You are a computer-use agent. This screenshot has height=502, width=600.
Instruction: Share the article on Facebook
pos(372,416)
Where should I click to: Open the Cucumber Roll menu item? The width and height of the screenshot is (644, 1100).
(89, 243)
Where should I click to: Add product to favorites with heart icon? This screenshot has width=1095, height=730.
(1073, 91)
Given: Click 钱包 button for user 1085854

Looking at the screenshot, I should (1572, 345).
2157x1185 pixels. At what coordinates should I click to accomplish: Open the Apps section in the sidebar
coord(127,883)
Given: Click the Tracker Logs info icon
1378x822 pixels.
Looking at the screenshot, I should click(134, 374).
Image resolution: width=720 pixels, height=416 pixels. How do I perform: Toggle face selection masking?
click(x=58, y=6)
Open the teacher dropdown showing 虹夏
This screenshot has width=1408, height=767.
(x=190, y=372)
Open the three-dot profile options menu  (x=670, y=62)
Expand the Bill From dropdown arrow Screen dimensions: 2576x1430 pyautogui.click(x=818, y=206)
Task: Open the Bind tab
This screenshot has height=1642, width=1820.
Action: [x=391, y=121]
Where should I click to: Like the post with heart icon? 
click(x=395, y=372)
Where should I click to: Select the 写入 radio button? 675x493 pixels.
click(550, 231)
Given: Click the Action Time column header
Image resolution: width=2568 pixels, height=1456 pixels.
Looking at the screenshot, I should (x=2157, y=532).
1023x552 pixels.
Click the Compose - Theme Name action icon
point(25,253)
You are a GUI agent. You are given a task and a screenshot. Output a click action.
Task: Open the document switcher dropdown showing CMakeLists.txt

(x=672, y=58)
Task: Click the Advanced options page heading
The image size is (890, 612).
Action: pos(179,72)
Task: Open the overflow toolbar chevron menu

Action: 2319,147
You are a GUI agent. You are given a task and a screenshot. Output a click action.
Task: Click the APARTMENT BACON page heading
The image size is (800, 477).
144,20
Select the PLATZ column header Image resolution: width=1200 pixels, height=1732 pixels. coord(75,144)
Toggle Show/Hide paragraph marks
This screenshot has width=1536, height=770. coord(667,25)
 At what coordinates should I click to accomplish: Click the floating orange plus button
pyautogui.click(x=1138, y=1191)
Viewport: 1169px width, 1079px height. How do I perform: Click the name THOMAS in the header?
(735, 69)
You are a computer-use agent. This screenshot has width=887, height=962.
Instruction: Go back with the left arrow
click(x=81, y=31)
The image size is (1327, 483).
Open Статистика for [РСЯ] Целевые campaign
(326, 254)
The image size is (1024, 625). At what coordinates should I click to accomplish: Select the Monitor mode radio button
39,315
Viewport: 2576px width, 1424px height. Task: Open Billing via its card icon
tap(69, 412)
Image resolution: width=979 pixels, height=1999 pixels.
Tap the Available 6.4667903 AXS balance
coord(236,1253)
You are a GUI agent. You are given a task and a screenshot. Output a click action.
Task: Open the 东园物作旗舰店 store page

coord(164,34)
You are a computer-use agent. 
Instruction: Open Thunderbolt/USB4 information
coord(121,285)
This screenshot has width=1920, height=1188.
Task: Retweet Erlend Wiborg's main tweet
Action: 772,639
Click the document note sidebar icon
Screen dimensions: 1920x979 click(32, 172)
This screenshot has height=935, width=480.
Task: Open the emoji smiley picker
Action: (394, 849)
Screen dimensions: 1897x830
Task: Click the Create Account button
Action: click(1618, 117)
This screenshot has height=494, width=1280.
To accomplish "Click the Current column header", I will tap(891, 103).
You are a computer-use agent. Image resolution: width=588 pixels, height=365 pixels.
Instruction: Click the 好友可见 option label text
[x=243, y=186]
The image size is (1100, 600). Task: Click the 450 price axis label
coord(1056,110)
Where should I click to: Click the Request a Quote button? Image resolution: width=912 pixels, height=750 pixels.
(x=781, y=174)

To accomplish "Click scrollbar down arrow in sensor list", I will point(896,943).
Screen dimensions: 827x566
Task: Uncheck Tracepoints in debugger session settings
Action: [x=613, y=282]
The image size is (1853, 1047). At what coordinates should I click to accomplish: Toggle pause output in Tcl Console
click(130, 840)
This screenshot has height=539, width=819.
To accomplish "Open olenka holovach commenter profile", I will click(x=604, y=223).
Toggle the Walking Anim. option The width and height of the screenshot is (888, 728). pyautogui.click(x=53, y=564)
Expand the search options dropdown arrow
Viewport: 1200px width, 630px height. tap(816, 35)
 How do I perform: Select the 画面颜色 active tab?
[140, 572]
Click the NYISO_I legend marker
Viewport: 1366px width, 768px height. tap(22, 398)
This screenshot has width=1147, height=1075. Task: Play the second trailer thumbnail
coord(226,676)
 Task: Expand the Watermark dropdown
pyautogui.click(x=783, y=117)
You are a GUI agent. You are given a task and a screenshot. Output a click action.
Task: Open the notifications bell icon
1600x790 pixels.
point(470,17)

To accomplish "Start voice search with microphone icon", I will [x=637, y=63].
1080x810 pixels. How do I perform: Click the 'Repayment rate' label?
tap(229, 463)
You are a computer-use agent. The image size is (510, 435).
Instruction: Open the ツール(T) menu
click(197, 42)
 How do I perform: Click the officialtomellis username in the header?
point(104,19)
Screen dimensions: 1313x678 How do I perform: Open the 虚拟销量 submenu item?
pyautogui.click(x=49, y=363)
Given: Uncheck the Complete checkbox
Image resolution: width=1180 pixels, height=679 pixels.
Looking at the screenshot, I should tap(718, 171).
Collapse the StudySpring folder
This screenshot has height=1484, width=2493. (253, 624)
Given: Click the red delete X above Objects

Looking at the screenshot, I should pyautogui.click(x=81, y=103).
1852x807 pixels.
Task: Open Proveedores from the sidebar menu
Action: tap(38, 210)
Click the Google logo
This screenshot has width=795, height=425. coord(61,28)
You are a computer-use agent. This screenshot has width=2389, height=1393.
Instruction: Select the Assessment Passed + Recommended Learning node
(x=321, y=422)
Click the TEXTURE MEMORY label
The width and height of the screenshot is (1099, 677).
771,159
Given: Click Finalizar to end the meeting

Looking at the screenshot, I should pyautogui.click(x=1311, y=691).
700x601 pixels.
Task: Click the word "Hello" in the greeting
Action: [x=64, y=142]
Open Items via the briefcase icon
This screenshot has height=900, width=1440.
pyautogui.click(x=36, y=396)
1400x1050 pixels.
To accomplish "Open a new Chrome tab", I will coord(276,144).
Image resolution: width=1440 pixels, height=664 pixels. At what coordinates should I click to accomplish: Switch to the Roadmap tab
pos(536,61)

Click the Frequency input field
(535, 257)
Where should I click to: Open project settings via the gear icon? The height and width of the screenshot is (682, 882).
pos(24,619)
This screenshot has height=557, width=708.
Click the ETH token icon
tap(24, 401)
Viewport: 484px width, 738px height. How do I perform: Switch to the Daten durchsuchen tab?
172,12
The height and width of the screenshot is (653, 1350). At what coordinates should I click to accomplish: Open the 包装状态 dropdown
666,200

■ JOB ■
Can you give the material again with every "Where should I click to" changed to "Where do I click to" and everything else left as it is?

■ REPLY ■
You are a computer-use agent. This screenshot has height=502, width=600.
Instruction: Share the article on Facebook
pos(372,416)
Where do I click to: Open the Cucumber Roll menu item? The width and height of the screenshot is (644, 1100).
(89, 243)
Where do I click to: Add product to favorites with heart icon? This screenshot has width=1095, height=730.
(1073, 91)
Given: Click 钱包 button for user 1085854

Looking at the screenshot, I should (1572, 345).
2157x1185 pixels. At what coordinates should I click to accomplish: Open the Apps section in the sidebar
coord(127,883)
Given: Click the Tracker Logs info icon
1378x822 pixels.
Looking at the screenshot, I should click(134, 374).
Image resolution: width=720 pixels, height=416 pixels. How do I perform: Toggle face selection masking?
click(x=58, y=6)
Open the teacher dropdown showing 虹夏
This screenshot has width=1408, height=767.
(x=190, y=372)
Open the three-dot profile options menu  (x=670, y=62)
Expand the Bill From dropdown arrow Screen dimensions: 2576x1430 pyautogui.click(x=818, y=206)
Task: Open the Bind tab
This screenshot has height=1642, width=1820.
Action: [x=391, y=121]
Where do I click to: Like the post with heart icon? 
click(x=395, y=372)
Where do I click to: Select the 写入 radio button? 675x493 pixels.
click(550, 231)
Given: Click the Action Time column header
Image resolution: width=2568 pixels, height=1456 pixels.
Looking at the screenshot, I should (x=2157, y=532).
1023x552 pixels.
Click the Compose - Theme Name action icon
point(25,253)
You are a GUI agent. You are given a task and a screenshot. Output a click action.
Task: Open the document switcher dropdown showing CMakeLists.txt

(x=672, y=58)
Task: Click the Advanced options page heading
The image size is (890, 612).
Action: pos(179,72)
Task: Open the overflow toolbar chevron menu

Action: 2319,147
You are a GUI agent. You are given a task and a screenshot. Output a click action.
Task: Click the APARTMENT BACON page heading
The image size is (800, 477).
144,20
Select the PLATZ column header Image resolution: width=1200 pixels, height=1732 pixels. coord(75,144)
Toggle Show/Hide paragraph marks
This screenshot has width=1536, height=770. coord(667,25)
 At what coordinates should I click to accomplish: Click the floating orange plus button
pyautogui.click(x=1138, y=1191)
Viewport: 1169px width, 1079px height. How do I perform: Click the name THOMAS in the header?
(735, 69)
You are a computer-use agent. This screenshot has width=887, height=962.
Instruction: Go back with the left arrow
click(x=81, y=31)
The image size is (1327, 483).
Open Статистика for [РСЯ] Целевые campaign
(326, 254)
The image size is (1024, 625). At what coordinates should I click to accomplish: Select the Monitor mode radio button
39,315
Viewport: 2576px width, 1424px height. Task: Open Billing via its card icon
tap(69, 412)
Image resolution: width=979 pixels, height=1999 pixels.
Tap the Available 6.4667903 AXS balance
coord(236,1253)
You are a GUI agent. You are given a task and a screenshot. Output a click action.
Task: Open the 东园物作旗舰店 store page

coord(164,34)
You are a computer-use agent. 
Instruction: Open Thunderbolt/USB4 information
coord(121,285)
This screenshot has width=1920, height=1188.
Task: Retweet Erlend Wiborg's main tweet
Action: 772,639
Click the document note sidebar icon
Screen dimensions: 1920x979 click(32, 172)
This screenshot has height=935, width=480.
Task: Open the emoji smiley picker
Action: (394, 849)
Screen dimensions: 1897x830
Task: Click the Create Account button
Action: click(1618, 117)
This screenshot has height=494, width=1280.
To accomplish "Click the Current column header", I will tap(891, 103).
You are a computer-use agent. Image resolution: width=588 pixels, height=365 pixels.
Instruction: Click the 好友可见 option label text
[x=243, y=186]
The image size is (1100, 600). Task: Click the 450 price axis label
coord(1056,110)
Where do I click to: Click the Request a Quote button? Image resolution: width=912 pixels, height=750 pixels.
(x=781, y=174)

To accomplish "Click scrollbar down arrow in sensor list", I will point(896,943).
Screen dimensions: 827x566
Task: Uncheck Tracepoints in debugger session settings
Action: [x=613, y=282]
The image size is (1853, 1047). At what coordinates should I click to accomplish: Toggle pause output in Tcl Console
click(130, 840)
This screenshot has height=539, width=819.
To accomplish "Open olenka holovach commenter profile", I will click(x=604, y=223).
Toggle the Walking Anim. option The width and height of the screenshot is (888, 728). pyautogui.click(x=53, y=564)
Expand the search options dropdown arrow
Viewport: 1200px width, 630px height. tap(816, 35)
 How do I perform: Select the 画面颜色 active tab?
[140, 572]
Click the NYISO_I legend marker
Viewport: 1366px width, 768px height. tap(22, 398)
This screenshot has width=1147, height=1075. Task: Play the second trailer thumbnail
coord(226,676)
 Task: Expand the Watermark dropdown
pyautogui.click(x=783, y=117)
You are a GUI agent. You are given a task and a screenshot. Output a click action.
Task: Open the notifications bell icon
1600x790 pixels.
point(470,17)

To accomplish "Start voice search with microphone icon", I will [x=637, y=63].
1080x810 pixels. How do I perform: Click the 'Repayment rate' label?
tap(229, 463)
You are a computer-use agent. The image size is (510, 435).
Instruction: Open the ツール(T) menu
click(197, 42)
 How do I perform: Click the officialtomellis username in the header?
point(104,19)
Screen dimensions: 1313x678 How do I perform: Open the 虚拟销量 submenu item?
pyautogui.click(x=49, y=363)
Given: Uncheck the Complete checkbox
Image resolution: width=1180 pixels, height=679 pixels.
Looking at the screenshot, I should tap(718, 171).
Collapse the StudySpring folder
This screenshot has height=1484, width=2493. (253, 624)
Given: Click the red delete X above Objects

Looking at the screenshot, I should pyautogui.click(x=81, y=103).
1852x807 pixels.
Task: Open Proveedores from the sidebar menu
Action: tap(38, 210)
Click the Google logo
This screenshot has width=795, height=425. coord(61,28)
You are a computer-use agent. This screenshot has width=2389, height=1393.
Instruction: Select the Assessment Passed + Recommended Learning node
(x=321, y=422)
Click the TEXTURE MEMORY label
The width and height of the screenshot is (1099, 677).
771,159
Given: Click Finalizar to end the meeting

Looking at the screenshot, I should pyautogui.click(x=1311, y=691).
700x601 pixels.
Task: Click the word "Hello" in the greeting
Action: [x=64, y=142]
Open Items via the briefcase icon
This screenshot has height=900, width=1440.
pyautogui.click(x=36, y=396)
1400x1050 pixels.
To accomplish "Open a new Chrome tab", I will coord(276,144).
Image resolution: width=1440 pixels, height=664 pixels. At what coordinates should I click to accomplish: Switch to the Roadmap tab
pos(536,61)

Click the Frequency input field
(535, 257)
Where do I click to: Open project settings via the gear icon? The height and width of the screenshot is (682, 882).
pos(24,619)
This screenshot has height=557, width=708.
Click the ETH token icon
tap(24, 401)
Viewport: 484px width, 738px height. How do I perform: Switch to the Daten durchsuchen tab?
172,12
The height and width of the screenshot is (653, 1350). At what coordinates should I click to accomplish: Open the 包装状态 dropdown
666,200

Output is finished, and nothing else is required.